次に、全国被爆二世団体連絡協議会事務局長の平野克博さんが「被爆二世問題解決のためにどう取り組むか」と題して話をされた。広島市・長崎市在住の被爆二世に対して、放影研が行った調査(2000~2007年、回収率50%)により、「現時点においては、被爆二世の健康問題については、親の被爆との因果関係は認められない」と結論付けられた。この報告を踏まえて、国(厚労省)は依然として、放射線の影響を認めずに、がん健診の法制化には至っていない。今後、被爆者とは異なり、中途半端な状況に置かれている二世問題の解決に向けて、超党派の議員懇談会の結成や新たな署名活動の実施などに加えて、組織強化・拡大なども行いながら取り組みを進めていくことについて報告を受けた。
続いて、全国被爆二世団体連絡協議会副会長の崎山昇さんが「フクシマとの連帯とどう取り組むか」と題して、報告を行った。
二世協として、再びヒバクシャをつくらないことを基本に各種の取り組みを行ってきた中で、フクシマで新たなヒバクシャが生まれたことを受けて、フクシマとの連帯を組織として取り組むことを確認した。具体的には、福島への原発事故・被曝実情調査団を派遣して、現状を確認した上で、フクシマと被爆二世の共通課題である①科学的知見の克服(国は放射線起因性がないと援護しないことへの対応)、②次世代の問題、③差別の克服、の解決に向けた取り組みを行っていくこと。対政府交渉に二世協も参加して、福島の問題も含めて、健康手帳の発行と健康と生活の保障を勝ち取る、との報告があった。

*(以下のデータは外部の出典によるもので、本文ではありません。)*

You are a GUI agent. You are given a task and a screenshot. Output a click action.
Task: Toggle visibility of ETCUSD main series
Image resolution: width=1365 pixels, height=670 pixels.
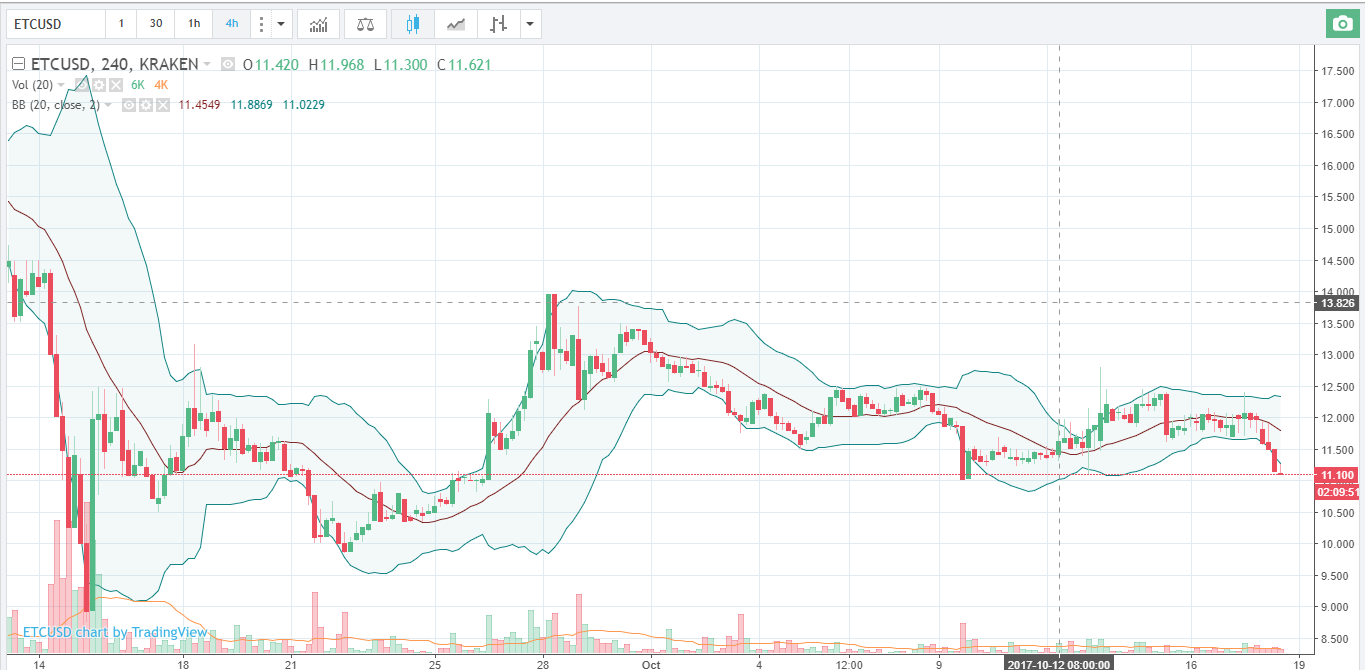[228, 65]
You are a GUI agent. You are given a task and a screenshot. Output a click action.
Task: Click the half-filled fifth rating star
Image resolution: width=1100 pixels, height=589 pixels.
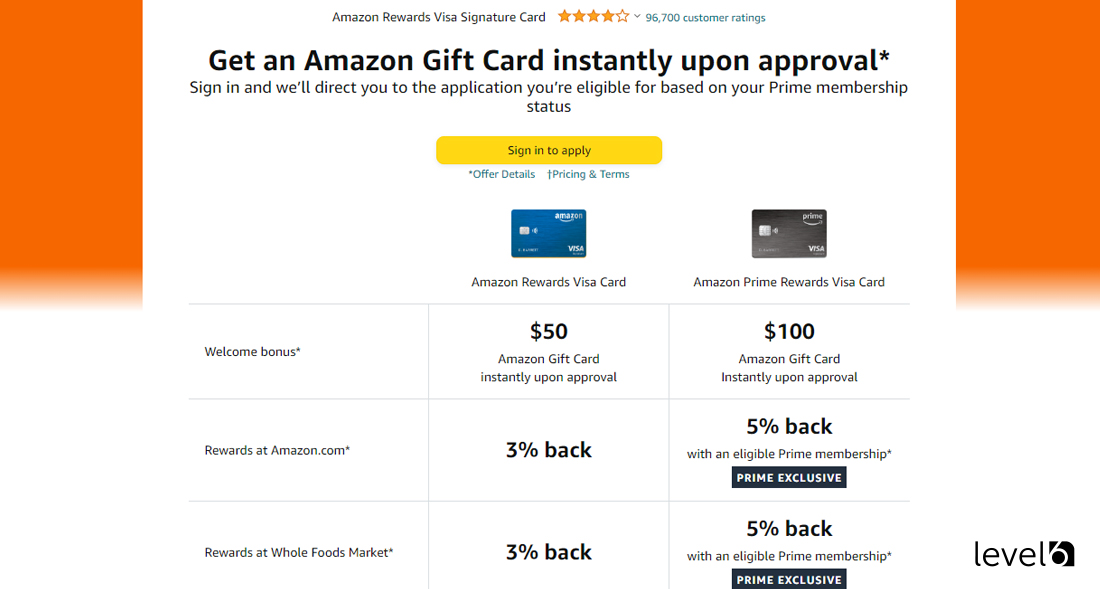621,17
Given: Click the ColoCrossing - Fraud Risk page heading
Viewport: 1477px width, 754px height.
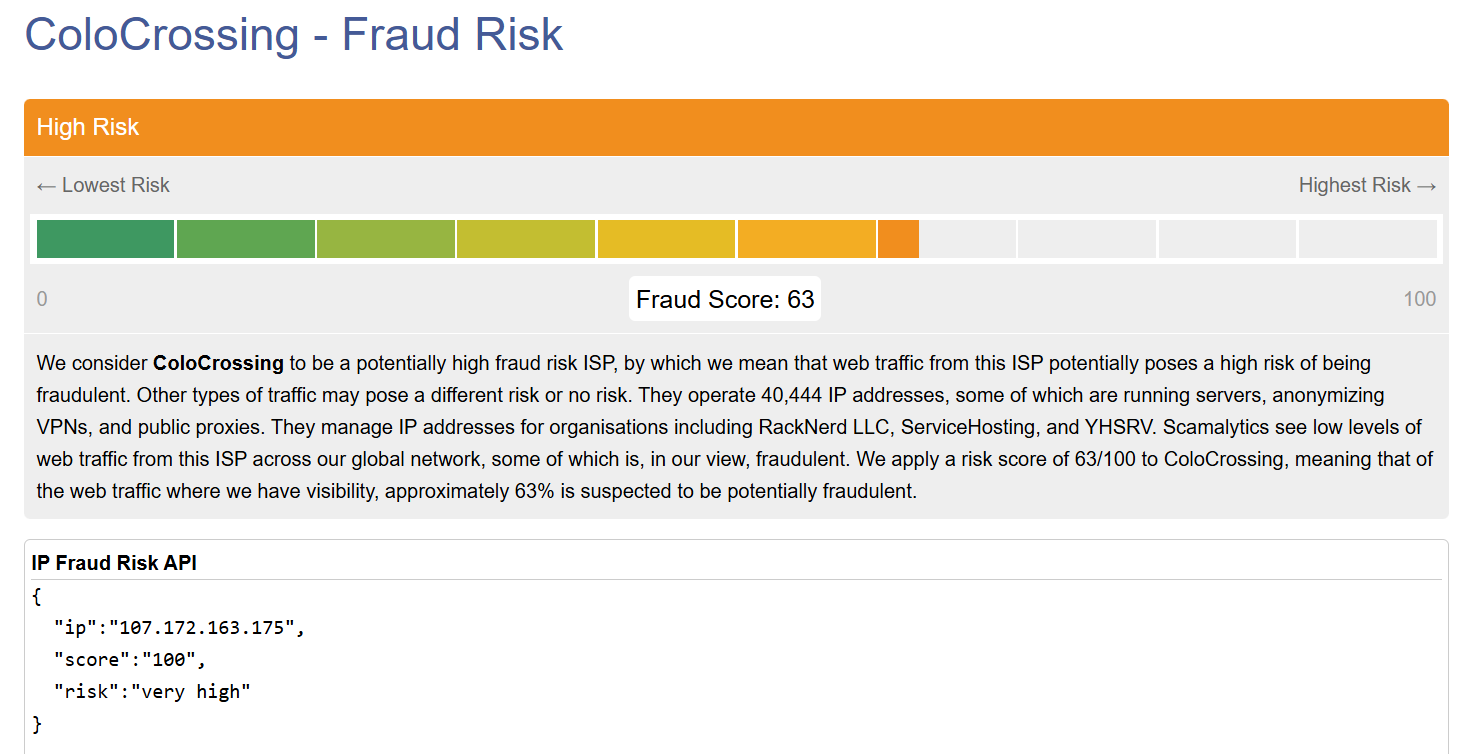Looking at the screenshot, I should [294, 35].
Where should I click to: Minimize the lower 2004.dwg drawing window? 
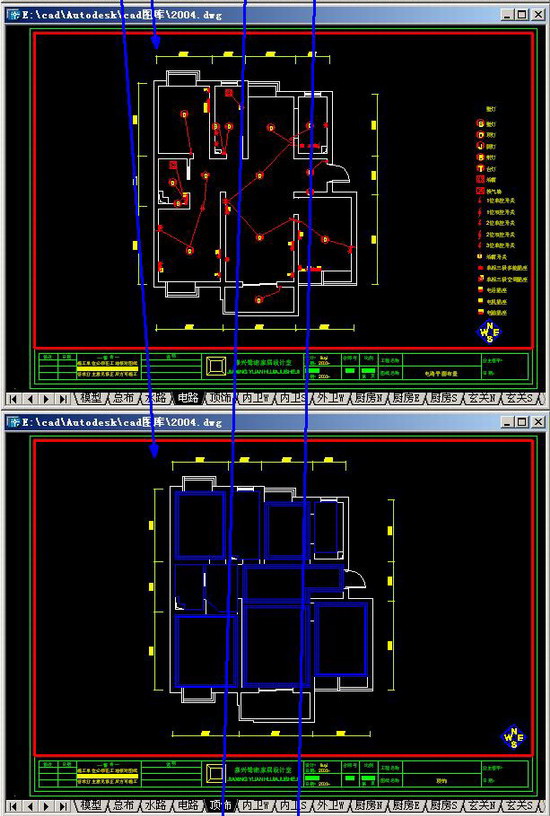pos(508,422)
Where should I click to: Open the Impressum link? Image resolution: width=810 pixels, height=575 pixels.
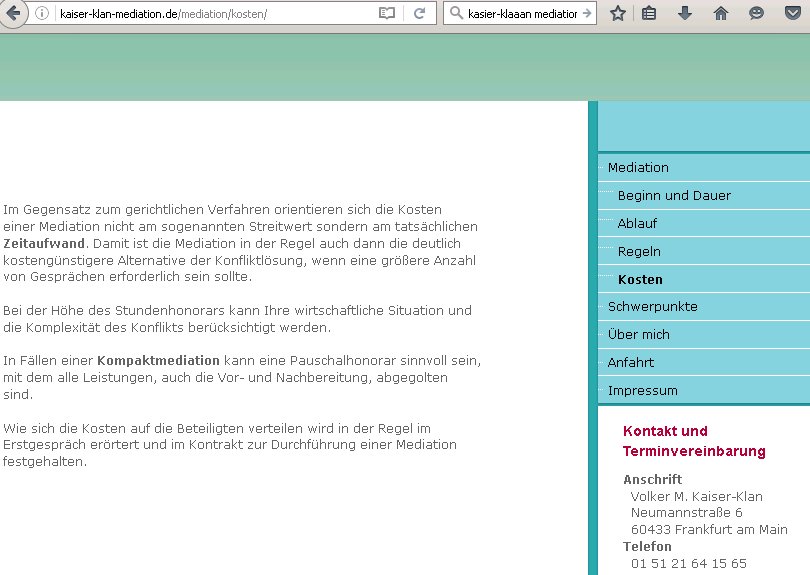click(642, 390)
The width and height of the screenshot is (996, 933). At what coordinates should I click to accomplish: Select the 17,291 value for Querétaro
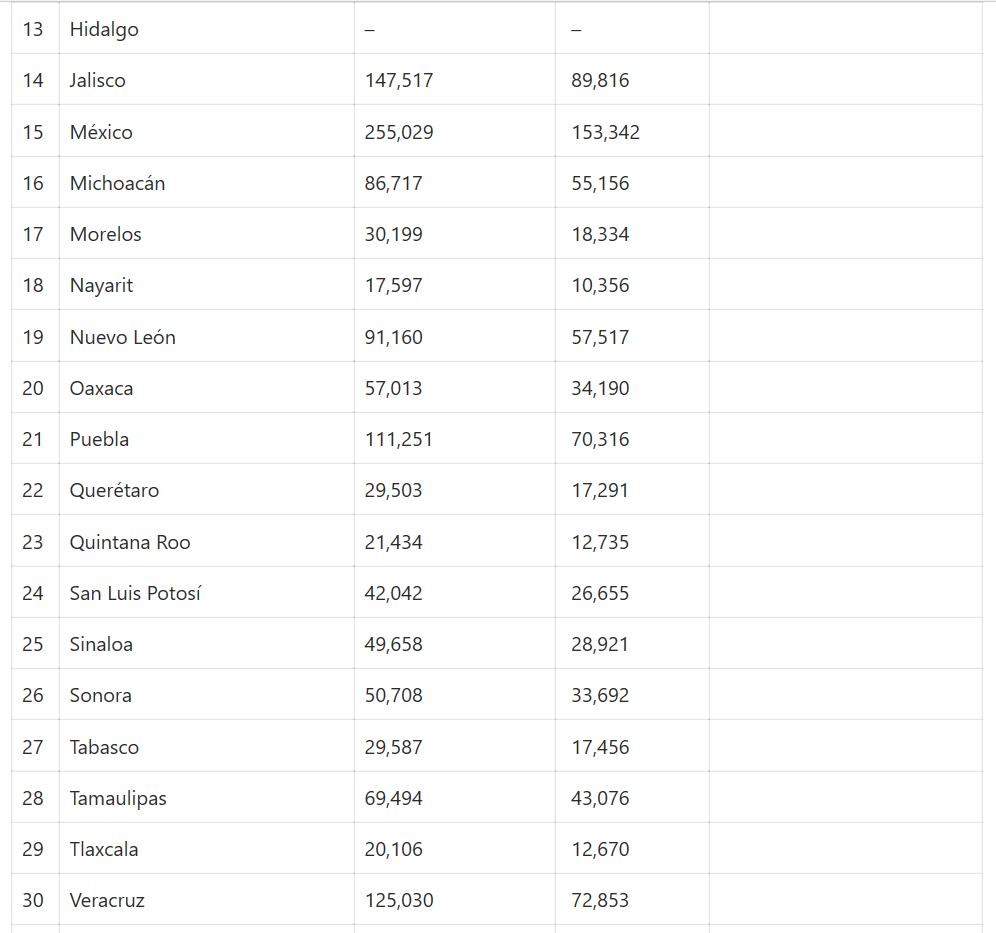pyautogui.click(x=600, y=490)
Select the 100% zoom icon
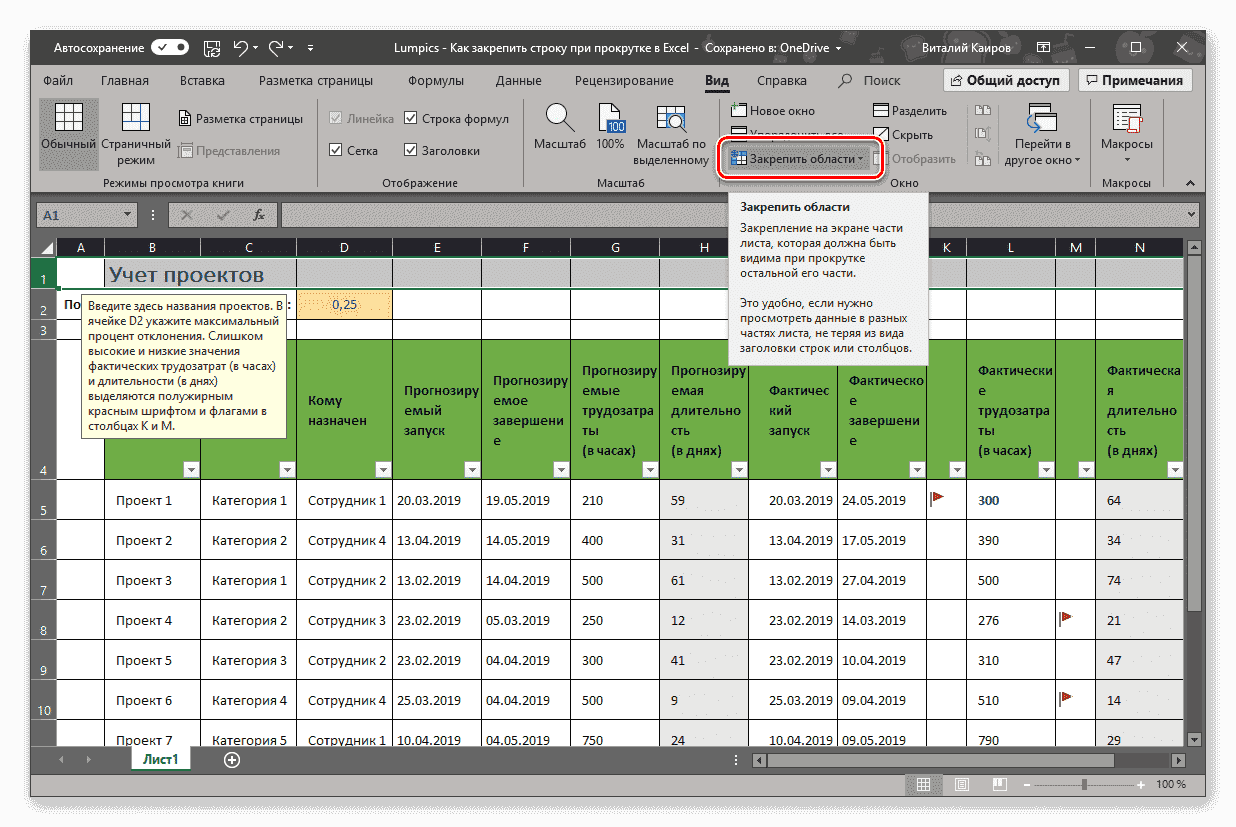Image resolution: width=1236 pixels, height=827 pixels. coord(611,132)
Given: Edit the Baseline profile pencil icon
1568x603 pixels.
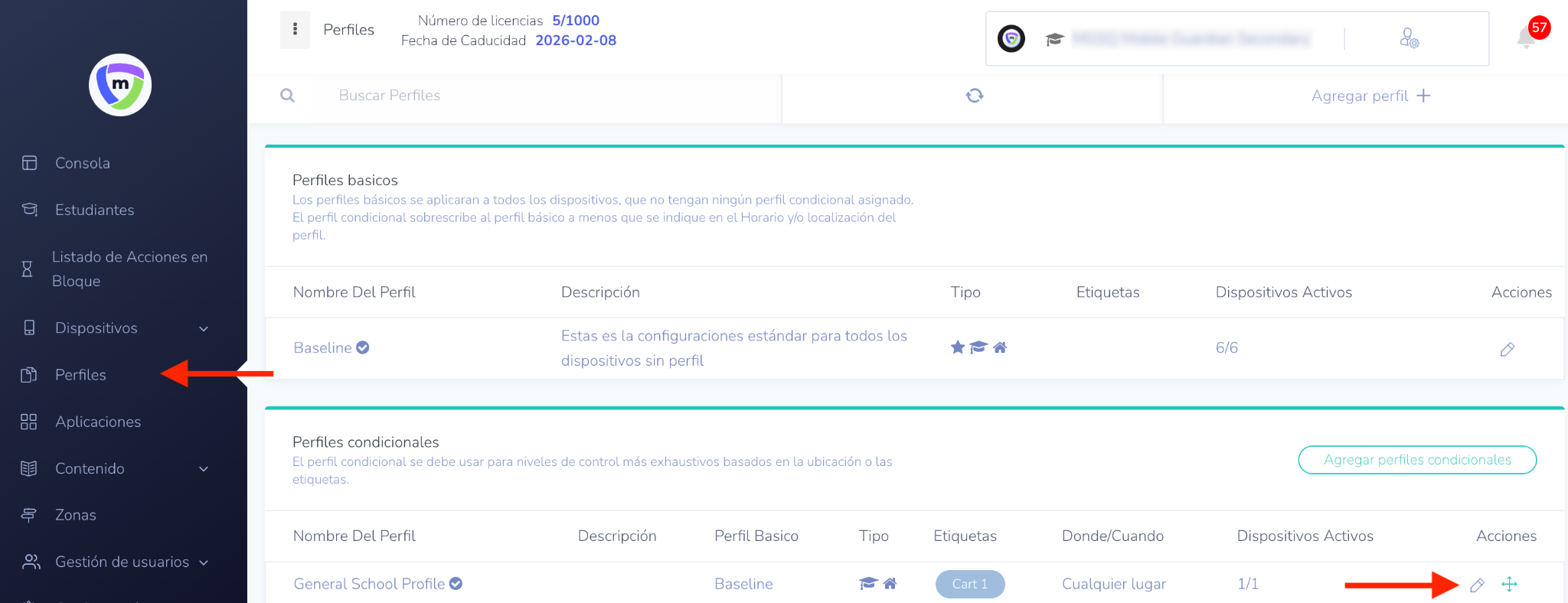Looking at the screenshot, I should click(x=1507, y=350).
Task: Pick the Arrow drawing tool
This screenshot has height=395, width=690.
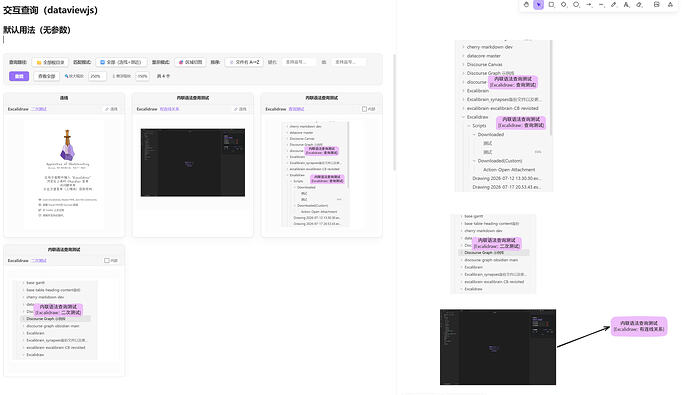Action: point(589,4)
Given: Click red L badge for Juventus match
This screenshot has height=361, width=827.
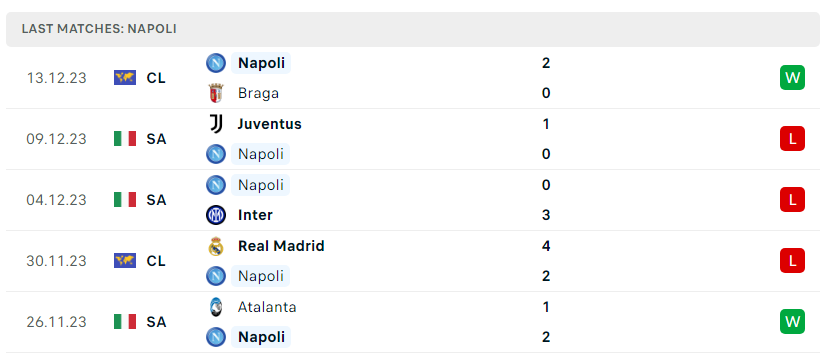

参加者とのやりとりでは、「二世協だけの取り組みでは限界がある。被爆者(被団協)と連携しながら、取り組みの一本化をはかることが重要である」「福島原発事故問題や運動の継承が重要」などについて発言がされた。
最後に、被爆二世が運動を推進していくことが、福島との連帯にもなり、核兵器の廃絶への実現につながることを全体で確認。今後、国の責任がどこにあるのかを追及し、来年の被爆70周年を契機に、二世三世の課題解決をめざす取り組みを強力に推進してことを確認した。